Blast TV
- Former name: TapGo
- Website type: OTT streaming platform
- Available in: English Filipino (select titles only; in dubbed versions)
- Area served: Philippines
- Owner: TAP Digital Media Ventures Corporation
- Website: welcome.blasttv.ph
- Registration: Required
- Launched: 2020; 6 years ago
- Current status: Active

= Blast TV =

Internet-based TV and streaming service in the Philippines

Blast TV (formerly TapGo) is a Philippine over-the-top streaming media and free ad-supported streaming television service owned by TAP Digital Media Ventures Corporation. The service offers in-house linear streaming channels, as well as video on demand content from NBCUniversal, Paramount Skydance, Sony Pictures Entertainment, MGM Television, Lionsgate, FilmRise, Voltage Pictures, Millennium Media, CJ ENM, Medialink and Muse Communication. In addition, Blast TV also houses Studio Universal.

[Stored items]
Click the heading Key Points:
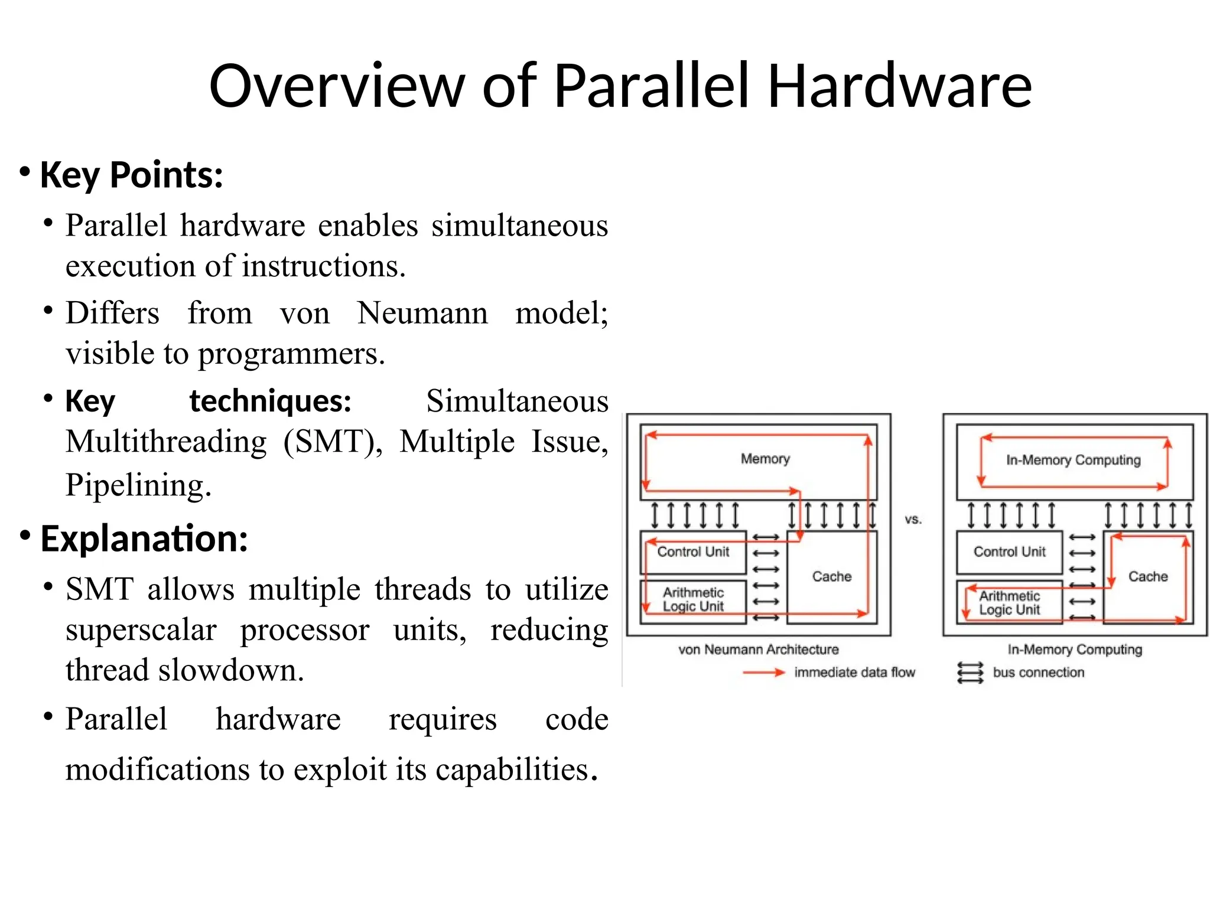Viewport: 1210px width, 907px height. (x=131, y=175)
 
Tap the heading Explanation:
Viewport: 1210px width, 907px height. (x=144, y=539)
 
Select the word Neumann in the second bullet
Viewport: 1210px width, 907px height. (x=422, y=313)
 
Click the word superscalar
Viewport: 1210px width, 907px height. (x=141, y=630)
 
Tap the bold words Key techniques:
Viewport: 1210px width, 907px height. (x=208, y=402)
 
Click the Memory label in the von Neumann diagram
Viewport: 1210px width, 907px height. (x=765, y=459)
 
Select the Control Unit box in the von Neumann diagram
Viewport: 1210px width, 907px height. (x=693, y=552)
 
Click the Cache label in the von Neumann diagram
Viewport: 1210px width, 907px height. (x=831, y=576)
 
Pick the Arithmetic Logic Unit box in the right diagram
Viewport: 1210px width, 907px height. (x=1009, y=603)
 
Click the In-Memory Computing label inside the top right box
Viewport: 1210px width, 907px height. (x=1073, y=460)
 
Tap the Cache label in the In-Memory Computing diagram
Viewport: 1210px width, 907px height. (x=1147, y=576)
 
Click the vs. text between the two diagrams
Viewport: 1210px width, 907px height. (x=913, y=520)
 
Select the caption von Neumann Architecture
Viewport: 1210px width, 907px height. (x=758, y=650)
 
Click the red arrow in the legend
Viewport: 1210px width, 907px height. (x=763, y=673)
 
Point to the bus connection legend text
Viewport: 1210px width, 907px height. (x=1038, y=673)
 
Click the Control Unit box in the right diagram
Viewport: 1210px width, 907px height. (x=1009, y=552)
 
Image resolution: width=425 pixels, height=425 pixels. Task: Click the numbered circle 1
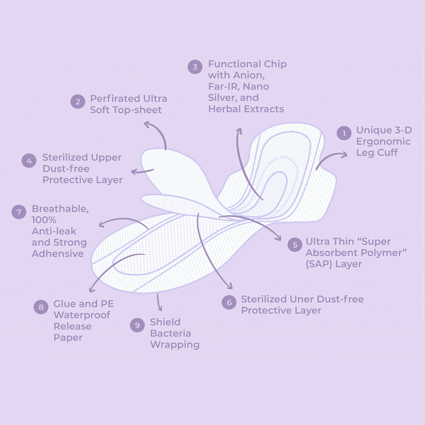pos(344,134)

# Required work
Duplicate the Blast TV article in its entirety, with no changes to its wording.

# Result of the task
Blast TV
- Former name: TapGo
- Website type: OTT streaming platform
- Available in: English Filipino (select titles only; in dubbed versions)
- Area served: Philippines
- Owner: TAP Digital Media Ventures Corporation
- Website: welcome.blasttv.ph
- Registration: Required
- Launched: 2020; 6 years ago
- Current status: Active

= Blast TV =

Internet-based TV and streaming service in the Philippines

Blast TV (formerly TapGo) is a Philippine over-the-top streaming media and free ad-supported streaming television service owned by TAP Digital Media Ventures Corporation. The service offers in-house linear streaming channels, as well as video on demand content from NBCUniversal, Paramount Skydance, Sony Pictures Entertainment, MGM Television, Lionsgate, FilmRise, Voltage Pictures, Millennium Media, CJ ENM, Medialink and Muse Communication. In addition, Blast TV also houses Studio Universal.